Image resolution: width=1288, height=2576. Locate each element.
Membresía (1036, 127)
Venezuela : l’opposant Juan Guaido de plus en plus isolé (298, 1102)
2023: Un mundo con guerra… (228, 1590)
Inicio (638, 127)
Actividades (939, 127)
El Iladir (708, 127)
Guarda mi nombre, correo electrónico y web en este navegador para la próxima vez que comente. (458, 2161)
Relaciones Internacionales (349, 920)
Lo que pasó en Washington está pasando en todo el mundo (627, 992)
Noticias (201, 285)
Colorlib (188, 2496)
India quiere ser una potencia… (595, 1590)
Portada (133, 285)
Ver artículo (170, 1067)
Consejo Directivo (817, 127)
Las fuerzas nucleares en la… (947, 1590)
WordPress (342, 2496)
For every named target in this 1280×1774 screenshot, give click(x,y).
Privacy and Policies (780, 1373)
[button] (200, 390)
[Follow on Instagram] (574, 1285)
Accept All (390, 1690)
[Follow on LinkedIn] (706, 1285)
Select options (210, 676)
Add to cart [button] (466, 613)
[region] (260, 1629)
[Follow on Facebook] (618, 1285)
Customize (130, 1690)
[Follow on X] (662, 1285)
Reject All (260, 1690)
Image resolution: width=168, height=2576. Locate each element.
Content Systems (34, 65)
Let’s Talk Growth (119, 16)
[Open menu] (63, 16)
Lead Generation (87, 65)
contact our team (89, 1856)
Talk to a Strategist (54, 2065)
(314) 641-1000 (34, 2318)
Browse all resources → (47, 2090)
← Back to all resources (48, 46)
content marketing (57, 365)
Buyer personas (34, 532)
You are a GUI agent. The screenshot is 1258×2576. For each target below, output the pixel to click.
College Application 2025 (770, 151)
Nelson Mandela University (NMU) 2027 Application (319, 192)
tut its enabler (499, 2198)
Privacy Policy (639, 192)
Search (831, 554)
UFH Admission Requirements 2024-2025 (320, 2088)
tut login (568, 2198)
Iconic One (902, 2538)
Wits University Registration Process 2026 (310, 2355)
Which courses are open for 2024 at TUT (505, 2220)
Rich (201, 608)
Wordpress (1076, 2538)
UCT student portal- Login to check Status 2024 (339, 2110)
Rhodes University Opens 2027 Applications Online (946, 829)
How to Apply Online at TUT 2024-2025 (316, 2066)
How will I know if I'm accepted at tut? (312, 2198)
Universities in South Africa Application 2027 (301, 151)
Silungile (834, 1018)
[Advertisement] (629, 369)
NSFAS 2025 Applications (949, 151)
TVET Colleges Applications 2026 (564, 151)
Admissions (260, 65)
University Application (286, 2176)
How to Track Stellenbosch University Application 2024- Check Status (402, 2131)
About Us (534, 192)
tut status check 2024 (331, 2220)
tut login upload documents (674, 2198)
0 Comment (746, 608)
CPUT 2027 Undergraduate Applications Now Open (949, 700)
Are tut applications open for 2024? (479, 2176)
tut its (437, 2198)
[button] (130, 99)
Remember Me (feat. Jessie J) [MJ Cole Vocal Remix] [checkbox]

* _THE PROBLEM_: Set down only the line containing "NSFAS 2025 Applications (949, 151)" and the lines after it through the end, exactly as they appear above.

* _EXERCISE SOLUTION_:
NSFAS 2025 Applications (949, 151)
TVET Colleges Applications 2026 (564, 151)
Admissions (260, 65)
University Application (286, 2176)
How to Track Stellenbosch University Application 2024- Check Status (402, 2131)
About Us (534, 192)
tut status check 2024 (331, 2220)
tut login upload documents (674, 2198)
0 Comment (746, 608)
CPUT 2027 Undergraduate Applications Now Open (949, 700)
Are tut applications open for 2024? (479, 2176)
tut its (437, 2198)
[button] (130, 99)
Remember Me (feat. Jessie J) [MJ Cole Vocal Remix] [checkbox]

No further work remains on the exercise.